Secondly, an integrated multi-channel approach respects that fact that individuals use and respond to different marketing media. Some physicians prefer sales reps, while others insist that they receive their information digitally. Some professionals need clinical documentation while others want to hear from a colleague…
For many pharma brands, the traditional approach to determining the effective marketing messages and media strategy is to use focus group market research. While this is helpful at a macro level, it overlooks the fact that we still need to understand the issues and interest at the individual customer level. And this is where big data comes in.
Capturing Data Should Be the First Step
There is lots of data on physician behavior, but it’s stuck in individual marketing silos and in the offices of the brand’s ad agencies, residing in Excel spreadsheets or on a website database. Even now, most agencies don’t report back at a physician level. They will typically report back at an aggregate level.

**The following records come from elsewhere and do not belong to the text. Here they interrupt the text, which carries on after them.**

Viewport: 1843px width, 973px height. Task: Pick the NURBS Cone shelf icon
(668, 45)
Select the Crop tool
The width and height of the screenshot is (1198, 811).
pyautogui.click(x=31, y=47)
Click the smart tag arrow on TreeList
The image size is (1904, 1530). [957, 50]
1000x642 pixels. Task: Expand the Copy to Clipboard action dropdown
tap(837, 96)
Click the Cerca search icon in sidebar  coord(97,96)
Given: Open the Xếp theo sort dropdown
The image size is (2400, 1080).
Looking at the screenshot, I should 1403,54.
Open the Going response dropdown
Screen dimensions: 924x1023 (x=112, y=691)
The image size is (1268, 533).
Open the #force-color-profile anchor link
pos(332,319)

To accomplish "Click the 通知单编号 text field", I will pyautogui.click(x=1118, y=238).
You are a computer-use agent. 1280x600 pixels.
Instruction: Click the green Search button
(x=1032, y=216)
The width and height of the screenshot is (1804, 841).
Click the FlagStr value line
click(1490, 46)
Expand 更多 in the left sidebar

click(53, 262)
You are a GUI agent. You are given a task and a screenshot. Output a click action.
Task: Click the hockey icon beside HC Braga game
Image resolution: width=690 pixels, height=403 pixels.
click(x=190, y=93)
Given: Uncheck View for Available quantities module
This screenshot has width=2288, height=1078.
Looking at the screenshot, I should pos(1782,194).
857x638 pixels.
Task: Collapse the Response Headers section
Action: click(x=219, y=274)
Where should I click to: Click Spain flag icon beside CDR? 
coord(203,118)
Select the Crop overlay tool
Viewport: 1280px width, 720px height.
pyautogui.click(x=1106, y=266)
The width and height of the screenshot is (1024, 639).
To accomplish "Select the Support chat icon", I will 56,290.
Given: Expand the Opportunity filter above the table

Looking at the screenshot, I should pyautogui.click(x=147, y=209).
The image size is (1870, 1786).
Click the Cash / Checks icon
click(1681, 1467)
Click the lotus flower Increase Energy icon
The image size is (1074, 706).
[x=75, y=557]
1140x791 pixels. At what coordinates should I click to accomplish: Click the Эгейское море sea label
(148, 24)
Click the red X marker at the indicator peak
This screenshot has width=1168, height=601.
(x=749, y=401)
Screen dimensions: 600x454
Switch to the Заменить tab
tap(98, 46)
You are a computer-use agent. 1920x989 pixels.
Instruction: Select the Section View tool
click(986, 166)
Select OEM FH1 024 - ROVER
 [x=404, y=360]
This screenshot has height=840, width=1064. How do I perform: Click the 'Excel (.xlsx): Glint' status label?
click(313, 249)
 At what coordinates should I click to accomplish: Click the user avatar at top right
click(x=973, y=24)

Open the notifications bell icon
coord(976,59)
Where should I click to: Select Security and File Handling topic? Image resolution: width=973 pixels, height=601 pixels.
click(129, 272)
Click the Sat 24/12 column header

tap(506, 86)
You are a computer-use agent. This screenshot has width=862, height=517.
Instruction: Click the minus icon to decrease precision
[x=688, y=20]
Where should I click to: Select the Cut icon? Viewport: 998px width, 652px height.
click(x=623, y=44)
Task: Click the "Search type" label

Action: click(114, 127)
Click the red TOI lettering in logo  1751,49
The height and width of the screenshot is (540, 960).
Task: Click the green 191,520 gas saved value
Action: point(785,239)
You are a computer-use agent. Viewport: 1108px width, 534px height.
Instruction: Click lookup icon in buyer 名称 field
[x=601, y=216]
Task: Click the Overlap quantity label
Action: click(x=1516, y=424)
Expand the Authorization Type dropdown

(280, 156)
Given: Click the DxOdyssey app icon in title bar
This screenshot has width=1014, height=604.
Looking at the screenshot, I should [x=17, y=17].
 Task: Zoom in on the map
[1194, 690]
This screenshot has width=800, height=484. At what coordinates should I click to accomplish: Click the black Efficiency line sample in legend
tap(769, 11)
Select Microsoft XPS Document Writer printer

“We had a 5% click through.” “We had 2% response rate on the BRC card.”
No one is looking holistically at the detailed data at the physician level. No one is tying it all together to learn things about the customers at the individual level. Which channels do they actually respond to? Which channels do they ignore? What types of content do they respond to? Are there ways that we can actually increase a lift on different channels by coordinating them better?
Turning Lots of Data into Big Data
The first step in building an integrated marketing strategy is to work on turning lots of disparate data into structured data where it can be analyzed and used more efficiently. This starts by capturing data from every physician interaction. From each agency, the brand team needs individual physician data on:
- Who did they target?
- When did they target them?
- What was the content?
- What was the response?
Once this data is tied together and compiled into a single dashboard that actually tells the brand team who we are talking to, what we are saying, and how much we are spending on them, we have the foundation for smart marketing decision making.
Automation is the Next Step
Once the value of this data has been proved, then it’s time to help the various agencies develop APIs, or interface software that will automate the collection of this data from the various sources.
Once the data is flowing in from the various agency partners in a regular and sustained way, it’s possible to take a serious look at marketing effectiveness and make changes and choices that are now based on evidence and not hunch.
Integrated marketing can be a reality for pharma. It just requires capturing all the data that’s out there and turning it into “big data” that can be turned into marketing insight.